If we have a closer look at our Model Portfolios, we can see that there have been no changes in the allocation advice from the WSC Sector Rotation Strategy, the WSC Inflation Proof Retirement Portfolio, WSC All Weather Portfolio and the WSC Global Tactical ETF Model.
On a very short time frame, we saw some minor ingredients for a typical intermediate bottom building process. Moreover, from a pure contrarian point of view, further bouncing into expiration cannot be ruled out at the moment. Nonetheless, we should not forget that the readings from our entire short-term oriented indicators still remain outright bearish from a pure signal point of view. As a matter of fact, the recent price action can be still categorized as oversold bounce. However – given the increased volatility – things could change quite quickly during the week.
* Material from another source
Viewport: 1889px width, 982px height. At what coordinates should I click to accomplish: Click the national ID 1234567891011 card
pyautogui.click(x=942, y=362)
Therefore, the most advisable approach for aggressive traders is to watch the tape quality quite closely within the next couple of days. We will either see an increasing short-term oriented tape structure (which would be the final confirmation that the market hit an important intermediate low) or the recent bounce will just represent another good short-selling opportunity. Conservative members should remain on the side-line as we would like to see at least some further improvements/bullish signals within our indicator framework (especially within the Global Futures Trend Index) first. This ensures that the overall risk-/reward ratio of such a bet remains attractive. Right now, we are still more than 5 percent ahead of the curve (as we side-stepped the current correction) and, therefore, we have still enough risk budget available to wait for further confirmation. Moreover, we should not forget that the current tape structure of the market is a way too damaged to justify a stronger V-shaped recovery towards 2,850 at the moment. In our opinion, the most preferred scenario is that we see a stabilization/low quality rally into expiration, before further troubles might be due. As a matter of fact, there is no reason to be greedy at the moment.